Rezensionsnotiz zu
Frankfurter Allgemeine Zeitung, 09.11.2001
Mit seinen elf neuen in dem Band "Grenzgängerbeatz" versammelten Texten versucht Paul Zelik, zwar in Bayern geboren, aber in "radikalen Berliner Gruppierungen" aktiv, eine "Prosa der Verhältnisse" zu schreiben, behauptet Rezensent Alexander Kosenina. Was hat man darunter zu verstehen?
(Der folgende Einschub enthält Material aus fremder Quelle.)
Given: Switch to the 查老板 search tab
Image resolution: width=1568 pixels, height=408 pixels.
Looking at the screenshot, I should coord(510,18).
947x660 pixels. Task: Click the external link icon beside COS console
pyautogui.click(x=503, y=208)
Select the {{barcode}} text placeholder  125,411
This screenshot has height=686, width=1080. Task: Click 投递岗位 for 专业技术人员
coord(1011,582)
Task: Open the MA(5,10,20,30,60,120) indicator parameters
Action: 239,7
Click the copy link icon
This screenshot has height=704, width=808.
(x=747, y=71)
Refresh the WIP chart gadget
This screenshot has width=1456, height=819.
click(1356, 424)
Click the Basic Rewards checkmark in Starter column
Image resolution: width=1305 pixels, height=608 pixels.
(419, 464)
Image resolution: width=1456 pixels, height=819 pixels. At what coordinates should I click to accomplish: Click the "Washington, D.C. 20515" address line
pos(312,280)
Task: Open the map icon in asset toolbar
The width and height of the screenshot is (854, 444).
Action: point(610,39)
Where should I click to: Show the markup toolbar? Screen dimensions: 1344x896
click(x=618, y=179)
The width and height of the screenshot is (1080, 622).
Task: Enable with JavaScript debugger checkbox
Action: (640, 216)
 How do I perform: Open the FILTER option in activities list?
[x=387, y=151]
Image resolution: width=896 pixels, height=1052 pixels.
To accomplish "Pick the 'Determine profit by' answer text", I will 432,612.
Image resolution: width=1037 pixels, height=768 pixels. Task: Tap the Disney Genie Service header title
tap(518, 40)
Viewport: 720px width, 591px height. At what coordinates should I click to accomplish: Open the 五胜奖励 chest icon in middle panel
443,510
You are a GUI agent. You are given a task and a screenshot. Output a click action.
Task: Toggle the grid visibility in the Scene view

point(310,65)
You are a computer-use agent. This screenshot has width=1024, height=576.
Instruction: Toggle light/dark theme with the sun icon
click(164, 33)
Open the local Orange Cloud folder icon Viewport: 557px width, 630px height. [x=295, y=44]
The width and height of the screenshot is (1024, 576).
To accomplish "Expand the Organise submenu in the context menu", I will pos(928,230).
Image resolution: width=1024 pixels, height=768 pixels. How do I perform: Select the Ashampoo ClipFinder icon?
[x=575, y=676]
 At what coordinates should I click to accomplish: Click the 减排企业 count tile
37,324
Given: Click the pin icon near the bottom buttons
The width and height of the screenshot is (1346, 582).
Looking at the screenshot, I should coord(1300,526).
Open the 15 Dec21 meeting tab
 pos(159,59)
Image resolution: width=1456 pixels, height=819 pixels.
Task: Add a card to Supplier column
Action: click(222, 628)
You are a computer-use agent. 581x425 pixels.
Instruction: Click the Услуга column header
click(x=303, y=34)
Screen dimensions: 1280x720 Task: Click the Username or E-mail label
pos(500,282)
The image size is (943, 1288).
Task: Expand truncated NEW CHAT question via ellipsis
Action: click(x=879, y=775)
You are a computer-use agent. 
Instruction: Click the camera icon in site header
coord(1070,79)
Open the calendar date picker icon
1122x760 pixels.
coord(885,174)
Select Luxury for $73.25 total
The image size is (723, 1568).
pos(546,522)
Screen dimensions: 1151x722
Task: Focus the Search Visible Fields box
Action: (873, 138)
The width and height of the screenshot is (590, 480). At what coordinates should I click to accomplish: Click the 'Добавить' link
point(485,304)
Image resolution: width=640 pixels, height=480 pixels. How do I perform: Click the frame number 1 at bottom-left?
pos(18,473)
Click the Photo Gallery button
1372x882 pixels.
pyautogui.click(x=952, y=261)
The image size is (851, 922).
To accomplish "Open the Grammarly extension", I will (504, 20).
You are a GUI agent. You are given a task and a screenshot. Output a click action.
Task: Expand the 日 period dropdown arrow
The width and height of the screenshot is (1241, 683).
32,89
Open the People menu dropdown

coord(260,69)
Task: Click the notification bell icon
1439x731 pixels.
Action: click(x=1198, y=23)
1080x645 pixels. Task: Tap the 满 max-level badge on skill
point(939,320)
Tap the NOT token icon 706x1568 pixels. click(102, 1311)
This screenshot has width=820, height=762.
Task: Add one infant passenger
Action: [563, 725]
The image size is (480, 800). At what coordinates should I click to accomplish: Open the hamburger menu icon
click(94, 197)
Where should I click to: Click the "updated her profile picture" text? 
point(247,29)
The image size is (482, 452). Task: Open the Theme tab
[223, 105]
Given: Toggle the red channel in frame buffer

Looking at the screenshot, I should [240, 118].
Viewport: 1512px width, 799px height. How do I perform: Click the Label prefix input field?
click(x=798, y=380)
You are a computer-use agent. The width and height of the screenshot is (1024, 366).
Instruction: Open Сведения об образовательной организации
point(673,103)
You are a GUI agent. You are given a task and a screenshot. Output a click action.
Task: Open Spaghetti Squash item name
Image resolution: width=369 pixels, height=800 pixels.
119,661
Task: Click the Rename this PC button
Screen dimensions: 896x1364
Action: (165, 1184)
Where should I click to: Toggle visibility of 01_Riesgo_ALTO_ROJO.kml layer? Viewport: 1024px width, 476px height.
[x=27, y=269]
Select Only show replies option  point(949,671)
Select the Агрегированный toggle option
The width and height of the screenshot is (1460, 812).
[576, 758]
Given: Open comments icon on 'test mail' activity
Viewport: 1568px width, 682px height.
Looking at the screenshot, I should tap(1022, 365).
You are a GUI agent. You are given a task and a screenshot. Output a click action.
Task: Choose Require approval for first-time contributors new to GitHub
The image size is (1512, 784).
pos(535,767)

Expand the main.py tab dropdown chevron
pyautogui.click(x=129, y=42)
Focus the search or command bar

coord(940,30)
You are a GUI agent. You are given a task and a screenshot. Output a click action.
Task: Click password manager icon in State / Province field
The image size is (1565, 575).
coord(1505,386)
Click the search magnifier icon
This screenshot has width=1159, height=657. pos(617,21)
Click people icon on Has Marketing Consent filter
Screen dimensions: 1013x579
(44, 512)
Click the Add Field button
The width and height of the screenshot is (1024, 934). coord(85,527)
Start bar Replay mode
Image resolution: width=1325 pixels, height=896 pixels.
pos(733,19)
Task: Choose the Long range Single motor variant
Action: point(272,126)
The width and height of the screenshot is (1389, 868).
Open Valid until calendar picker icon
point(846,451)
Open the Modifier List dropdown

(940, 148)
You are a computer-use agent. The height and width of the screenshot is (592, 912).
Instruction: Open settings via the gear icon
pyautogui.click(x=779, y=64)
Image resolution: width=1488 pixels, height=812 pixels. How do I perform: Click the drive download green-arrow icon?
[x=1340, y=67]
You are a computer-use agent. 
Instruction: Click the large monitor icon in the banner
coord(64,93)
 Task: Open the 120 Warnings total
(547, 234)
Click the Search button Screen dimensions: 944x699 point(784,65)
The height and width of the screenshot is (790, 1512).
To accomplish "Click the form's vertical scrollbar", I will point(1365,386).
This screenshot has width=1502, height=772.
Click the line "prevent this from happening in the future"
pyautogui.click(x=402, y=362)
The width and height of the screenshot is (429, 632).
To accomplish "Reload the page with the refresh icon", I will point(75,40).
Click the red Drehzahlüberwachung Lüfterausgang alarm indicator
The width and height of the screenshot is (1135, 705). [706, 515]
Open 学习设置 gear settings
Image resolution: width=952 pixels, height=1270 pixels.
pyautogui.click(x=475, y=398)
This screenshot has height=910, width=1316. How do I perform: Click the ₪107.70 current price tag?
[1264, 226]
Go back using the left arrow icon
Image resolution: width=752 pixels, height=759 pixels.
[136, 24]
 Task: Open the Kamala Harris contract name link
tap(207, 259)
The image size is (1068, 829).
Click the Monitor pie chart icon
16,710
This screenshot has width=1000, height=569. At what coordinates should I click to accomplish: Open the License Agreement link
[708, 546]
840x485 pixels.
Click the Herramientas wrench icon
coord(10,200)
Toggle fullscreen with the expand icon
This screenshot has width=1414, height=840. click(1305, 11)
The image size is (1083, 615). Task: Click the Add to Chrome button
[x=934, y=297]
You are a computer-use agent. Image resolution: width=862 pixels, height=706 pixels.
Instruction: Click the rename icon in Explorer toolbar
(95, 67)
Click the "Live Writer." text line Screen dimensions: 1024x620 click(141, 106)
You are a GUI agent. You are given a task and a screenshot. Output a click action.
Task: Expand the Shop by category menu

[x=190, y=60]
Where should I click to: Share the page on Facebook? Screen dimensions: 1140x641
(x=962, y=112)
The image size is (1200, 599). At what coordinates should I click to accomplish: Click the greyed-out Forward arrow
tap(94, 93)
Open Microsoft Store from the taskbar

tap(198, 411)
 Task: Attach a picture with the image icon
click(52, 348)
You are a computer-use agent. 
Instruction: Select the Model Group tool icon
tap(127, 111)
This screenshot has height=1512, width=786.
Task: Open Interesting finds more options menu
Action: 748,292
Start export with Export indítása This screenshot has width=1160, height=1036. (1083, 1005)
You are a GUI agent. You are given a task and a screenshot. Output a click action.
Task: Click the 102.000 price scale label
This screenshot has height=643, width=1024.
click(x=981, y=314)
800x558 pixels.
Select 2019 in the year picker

Der Autor beabsichtige, mit seinen Geschichten einen differenzierten Blick auf gesellschaftliche Verhältnisse zu werfen, so zum Beispiel, wenn er die Suche einer türkischen Familie nach ihrer flüchtigen, weil zwangsverheirateten Tochter schildert und ihre eigentliche Motivation in der Liebe, nicht in der Blutrache ausmacht, erläutert der Rezensent. Bedauerlicherweise habe das Buch im Vergleich zu vorangegangenen Werken an Niveau verloren, die Botschaft wirke bemüht und auch Neologismen wie "Schmetterlings-ich-zeig-dir-was-ein-cooler-Typ-ist-Teil" (Klappmesser) seien nicht eines jeden Lektors Sache. Besonders dann, wenn dieser keinen Humor habe. Zelik will mit seinen Geschichten aus der Großstadt die Provinz politisch und kulturell aufklären - leider kennt die Realität "bessere Pointen", meint der enttäuschte Kritiker.